Task requirements =>
Copy out every line from the records that includes "team".

[Saved data entries]
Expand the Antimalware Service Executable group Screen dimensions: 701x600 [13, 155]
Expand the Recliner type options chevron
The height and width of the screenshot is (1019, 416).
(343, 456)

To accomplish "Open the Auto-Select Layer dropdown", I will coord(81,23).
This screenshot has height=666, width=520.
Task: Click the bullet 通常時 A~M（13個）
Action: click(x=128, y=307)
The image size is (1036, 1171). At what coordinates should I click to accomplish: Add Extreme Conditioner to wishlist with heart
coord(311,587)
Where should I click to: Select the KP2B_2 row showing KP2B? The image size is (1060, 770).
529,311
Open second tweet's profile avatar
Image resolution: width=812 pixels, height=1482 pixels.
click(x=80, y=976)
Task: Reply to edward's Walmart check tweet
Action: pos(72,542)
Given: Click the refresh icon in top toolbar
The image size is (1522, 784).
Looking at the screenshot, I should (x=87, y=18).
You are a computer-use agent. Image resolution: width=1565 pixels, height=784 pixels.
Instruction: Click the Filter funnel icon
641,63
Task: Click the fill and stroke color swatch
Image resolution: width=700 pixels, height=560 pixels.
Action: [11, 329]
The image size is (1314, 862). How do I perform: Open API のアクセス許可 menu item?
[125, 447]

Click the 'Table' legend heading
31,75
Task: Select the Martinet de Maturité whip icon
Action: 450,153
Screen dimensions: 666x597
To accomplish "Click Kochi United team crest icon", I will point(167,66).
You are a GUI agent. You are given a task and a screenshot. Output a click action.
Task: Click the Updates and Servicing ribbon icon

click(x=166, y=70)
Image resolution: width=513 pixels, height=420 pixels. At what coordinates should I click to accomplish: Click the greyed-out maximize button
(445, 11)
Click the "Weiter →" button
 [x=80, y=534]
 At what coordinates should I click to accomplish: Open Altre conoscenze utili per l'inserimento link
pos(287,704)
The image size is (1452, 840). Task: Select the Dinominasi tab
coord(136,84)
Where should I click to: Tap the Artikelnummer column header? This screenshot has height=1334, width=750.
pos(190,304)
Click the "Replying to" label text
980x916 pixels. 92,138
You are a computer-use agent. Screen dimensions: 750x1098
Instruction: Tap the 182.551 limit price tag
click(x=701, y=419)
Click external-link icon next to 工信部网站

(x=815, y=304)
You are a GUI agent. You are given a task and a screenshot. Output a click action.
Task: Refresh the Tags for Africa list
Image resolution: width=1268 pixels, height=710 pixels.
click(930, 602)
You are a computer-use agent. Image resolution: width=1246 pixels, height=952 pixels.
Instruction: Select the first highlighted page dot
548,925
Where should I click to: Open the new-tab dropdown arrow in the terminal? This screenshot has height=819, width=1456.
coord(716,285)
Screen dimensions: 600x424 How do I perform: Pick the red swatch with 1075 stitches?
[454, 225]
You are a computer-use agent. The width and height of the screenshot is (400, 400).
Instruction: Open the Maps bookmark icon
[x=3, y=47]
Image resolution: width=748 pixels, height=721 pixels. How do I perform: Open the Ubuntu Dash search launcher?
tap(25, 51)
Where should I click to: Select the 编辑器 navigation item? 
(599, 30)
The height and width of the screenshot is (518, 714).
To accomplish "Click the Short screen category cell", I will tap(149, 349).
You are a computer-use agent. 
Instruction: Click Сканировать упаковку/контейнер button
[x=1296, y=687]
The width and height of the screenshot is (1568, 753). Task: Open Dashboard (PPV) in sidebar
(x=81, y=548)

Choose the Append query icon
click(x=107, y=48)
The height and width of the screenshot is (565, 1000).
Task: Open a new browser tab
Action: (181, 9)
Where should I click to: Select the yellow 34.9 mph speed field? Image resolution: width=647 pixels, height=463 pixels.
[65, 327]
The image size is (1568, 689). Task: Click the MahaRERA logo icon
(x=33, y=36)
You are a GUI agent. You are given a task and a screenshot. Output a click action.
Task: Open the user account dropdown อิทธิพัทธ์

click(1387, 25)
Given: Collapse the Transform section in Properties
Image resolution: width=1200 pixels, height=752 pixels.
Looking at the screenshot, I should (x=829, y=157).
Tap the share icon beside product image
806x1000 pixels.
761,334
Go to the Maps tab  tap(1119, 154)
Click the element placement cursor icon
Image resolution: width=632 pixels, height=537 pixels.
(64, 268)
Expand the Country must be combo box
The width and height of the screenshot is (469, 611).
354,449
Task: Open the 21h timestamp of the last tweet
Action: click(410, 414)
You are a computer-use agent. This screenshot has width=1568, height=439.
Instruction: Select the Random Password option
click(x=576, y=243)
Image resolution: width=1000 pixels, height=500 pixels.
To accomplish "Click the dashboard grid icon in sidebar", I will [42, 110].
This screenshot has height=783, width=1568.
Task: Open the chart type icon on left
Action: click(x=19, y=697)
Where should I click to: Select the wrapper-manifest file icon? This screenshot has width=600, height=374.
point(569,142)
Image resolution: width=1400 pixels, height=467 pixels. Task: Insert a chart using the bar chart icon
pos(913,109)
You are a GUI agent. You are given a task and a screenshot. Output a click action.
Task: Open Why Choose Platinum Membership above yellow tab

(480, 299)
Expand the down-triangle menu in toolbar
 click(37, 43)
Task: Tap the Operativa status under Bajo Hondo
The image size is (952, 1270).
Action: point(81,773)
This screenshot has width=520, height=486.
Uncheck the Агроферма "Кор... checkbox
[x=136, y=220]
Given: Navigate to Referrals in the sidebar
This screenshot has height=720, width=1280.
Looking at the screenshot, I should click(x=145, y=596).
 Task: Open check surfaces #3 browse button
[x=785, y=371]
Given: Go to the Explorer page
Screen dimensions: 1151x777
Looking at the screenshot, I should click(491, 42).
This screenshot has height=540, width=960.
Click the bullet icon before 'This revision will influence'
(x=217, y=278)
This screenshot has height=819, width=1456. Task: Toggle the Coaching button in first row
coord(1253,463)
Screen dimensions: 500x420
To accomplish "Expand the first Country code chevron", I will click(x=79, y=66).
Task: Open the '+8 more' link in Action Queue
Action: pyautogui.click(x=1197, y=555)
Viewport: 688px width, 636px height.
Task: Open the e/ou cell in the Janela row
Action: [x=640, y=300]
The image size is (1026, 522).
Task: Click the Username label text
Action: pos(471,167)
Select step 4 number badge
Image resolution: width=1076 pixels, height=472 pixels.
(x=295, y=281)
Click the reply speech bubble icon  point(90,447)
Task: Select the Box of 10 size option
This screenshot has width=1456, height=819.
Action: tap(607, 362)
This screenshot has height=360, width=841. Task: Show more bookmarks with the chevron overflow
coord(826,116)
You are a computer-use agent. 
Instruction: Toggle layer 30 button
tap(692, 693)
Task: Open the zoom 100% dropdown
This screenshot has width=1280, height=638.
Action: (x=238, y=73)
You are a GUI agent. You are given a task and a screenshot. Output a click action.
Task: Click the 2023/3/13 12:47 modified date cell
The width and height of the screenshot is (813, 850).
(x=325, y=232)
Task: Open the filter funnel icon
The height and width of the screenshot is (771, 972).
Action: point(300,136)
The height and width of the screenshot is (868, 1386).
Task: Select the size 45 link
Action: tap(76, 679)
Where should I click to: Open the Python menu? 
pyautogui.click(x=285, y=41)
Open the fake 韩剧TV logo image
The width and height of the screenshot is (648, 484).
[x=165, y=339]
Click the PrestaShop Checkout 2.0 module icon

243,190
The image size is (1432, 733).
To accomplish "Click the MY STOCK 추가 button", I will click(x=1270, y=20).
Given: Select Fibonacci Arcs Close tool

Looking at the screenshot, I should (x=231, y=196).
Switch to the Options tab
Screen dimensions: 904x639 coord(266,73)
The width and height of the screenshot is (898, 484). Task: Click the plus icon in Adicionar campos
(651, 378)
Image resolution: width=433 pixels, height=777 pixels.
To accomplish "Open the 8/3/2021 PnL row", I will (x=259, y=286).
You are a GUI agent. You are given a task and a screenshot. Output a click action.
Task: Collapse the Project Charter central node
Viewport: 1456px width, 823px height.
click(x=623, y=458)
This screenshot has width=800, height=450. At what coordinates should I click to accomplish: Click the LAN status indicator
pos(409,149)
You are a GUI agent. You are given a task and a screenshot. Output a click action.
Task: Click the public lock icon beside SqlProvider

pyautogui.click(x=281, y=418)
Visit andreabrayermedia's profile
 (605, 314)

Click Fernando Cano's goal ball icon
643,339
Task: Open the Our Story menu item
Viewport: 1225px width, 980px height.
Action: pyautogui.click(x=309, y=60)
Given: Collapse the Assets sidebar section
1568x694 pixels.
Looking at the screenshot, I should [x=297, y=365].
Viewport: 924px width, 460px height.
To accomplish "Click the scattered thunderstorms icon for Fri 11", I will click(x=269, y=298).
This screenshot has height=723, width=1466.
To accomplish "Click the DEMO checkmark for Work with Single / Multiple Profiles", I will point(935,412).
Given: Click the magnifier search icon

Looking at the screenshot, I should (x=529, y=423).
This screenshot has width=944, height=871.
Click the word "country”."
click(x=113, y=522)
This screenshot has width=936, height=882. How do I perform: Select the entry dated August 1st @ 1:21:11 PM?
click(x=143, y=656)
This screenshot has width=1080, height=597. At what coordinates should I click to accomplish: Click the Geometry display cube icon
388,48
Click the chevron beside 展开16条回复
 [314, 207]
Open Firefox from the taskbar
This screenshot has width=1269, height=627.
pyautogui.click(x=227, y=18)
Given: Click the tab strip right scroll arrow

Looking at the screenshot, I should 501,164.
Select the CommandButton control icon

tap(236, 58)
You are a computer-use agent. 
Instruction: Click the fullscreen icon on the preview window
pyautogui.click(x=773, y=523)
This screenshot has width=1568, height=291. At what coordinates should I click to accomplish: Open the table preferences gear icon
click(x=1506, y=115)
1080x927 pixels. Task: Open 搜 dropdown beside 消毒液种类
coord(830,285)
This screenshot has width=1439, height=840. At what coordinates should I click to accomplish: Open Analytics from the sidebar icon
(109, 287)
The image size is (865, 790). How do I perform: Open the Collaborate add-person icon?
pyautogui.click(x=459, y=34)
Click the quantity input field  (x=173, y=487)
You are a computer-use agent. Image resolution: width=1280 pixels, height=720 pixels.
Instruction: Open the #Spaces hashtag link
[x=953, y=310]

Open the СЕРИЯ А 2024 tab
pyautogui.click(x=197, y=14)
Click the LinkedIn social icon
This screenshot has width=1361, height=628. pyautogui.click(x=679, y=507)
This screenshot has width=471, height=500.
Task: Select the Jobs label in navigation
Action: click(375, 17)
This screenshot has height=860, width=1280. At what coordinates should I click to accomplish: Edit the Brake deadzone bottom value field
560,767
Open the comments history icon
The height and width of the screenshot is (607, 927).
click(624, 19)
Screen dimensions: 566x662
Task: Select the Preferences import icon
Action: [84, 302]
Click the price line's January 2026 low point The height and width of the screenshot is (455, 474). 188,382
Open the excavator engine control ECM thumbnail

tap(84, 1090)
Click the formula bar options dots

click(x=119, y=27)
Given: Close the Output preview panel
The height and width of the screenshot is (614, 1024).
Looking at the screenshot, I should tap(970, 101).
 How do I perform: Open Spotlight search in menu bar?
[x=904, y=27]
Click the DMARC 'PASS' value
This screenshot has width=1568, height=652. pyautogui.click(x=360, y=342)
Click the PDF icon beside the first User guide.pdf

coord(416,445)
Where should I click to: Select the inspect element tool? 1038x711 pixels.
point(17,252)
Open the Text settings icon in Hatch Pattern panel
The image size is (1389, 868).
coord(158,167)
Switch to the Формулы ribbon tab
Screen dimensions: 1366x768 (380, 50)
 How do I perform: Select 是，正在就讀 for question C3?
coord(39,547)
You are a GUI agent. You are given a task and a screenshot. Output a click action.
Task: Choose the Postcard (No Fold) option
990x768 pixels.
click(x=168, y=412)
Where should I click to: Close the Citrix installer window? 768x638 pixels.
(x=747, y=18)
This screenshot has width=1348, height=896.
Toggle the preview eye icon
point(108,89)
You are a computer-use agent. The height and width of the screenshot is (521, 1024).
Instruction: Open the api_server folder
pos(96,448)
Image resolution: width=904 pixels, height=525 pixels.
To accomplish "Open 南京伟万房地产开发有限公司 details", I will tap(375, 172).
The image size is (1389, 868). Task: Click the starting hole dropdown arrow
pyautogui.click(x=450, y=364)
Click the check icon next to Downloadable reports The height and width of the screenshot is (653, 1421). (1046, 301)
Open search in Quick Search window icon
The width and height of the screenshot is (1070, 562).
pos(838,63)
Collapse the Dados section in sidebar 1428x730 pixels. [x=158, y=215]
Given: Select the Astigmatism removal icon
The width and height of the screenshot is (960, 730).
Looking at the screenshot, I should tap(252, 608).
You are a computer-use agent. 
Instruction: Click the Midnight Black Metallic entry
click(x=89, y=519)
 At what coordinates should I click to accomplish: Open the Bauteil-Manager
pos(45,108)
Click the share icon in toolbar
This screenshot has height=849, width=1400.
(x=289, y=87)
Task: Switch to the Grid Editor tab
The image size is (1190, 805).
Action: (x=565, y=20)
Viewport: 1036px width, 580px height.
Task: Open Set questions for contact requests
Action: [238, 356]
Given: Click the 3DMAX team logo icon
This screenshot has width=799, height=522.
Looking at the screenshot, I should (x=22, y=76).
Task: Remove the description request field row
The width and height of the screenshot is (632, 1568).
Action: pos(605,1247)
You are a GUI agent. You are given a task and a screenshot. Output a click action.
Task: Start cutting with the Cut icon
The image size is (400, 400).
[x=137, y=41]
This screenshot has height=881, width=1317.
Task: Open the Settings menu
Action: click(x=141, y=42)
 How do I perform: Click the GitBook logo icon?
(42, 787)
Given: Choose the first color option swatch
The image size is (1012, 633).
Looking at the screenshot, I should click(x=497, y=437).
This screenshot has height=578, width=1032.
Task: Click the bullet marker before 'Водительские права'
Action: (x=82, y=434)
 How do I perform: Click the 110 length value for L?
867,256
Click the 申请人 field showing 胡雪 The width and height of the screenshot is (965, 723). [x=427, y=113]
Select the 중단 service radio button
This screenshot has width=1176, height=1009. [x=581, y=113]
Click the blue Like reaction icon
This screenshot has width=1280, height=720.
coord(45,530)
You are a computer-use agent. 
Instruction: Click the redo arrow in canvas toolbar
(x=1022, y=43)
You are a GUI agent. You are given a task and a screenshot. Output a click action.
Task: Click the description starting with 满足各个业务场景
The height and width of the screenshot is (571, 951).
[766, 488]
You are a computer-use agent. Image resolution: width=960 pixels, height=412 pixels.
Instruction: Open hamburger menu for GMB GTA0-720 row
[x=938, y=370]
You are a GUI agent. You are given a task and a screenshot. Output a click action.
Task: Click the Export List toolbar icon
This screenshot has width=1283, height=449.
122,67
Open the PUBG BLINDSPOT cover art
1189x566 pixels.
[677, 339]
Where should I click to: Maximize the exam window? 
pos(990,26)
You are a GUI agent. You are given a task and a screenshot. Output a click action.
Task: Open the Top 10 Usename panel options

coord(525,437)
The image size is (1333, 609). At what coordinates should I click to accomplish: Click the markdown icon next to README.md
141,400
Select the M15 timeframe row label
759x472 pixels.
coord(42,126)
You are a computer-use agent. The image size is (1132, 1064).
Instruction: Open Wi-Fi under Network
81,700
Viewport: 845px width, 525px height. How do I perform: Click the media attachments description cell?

Solution to this task =>
To accomplish "Click Kochi United team crest icon", I will point(167,66).
Given: Click the 3DMAX team logo icon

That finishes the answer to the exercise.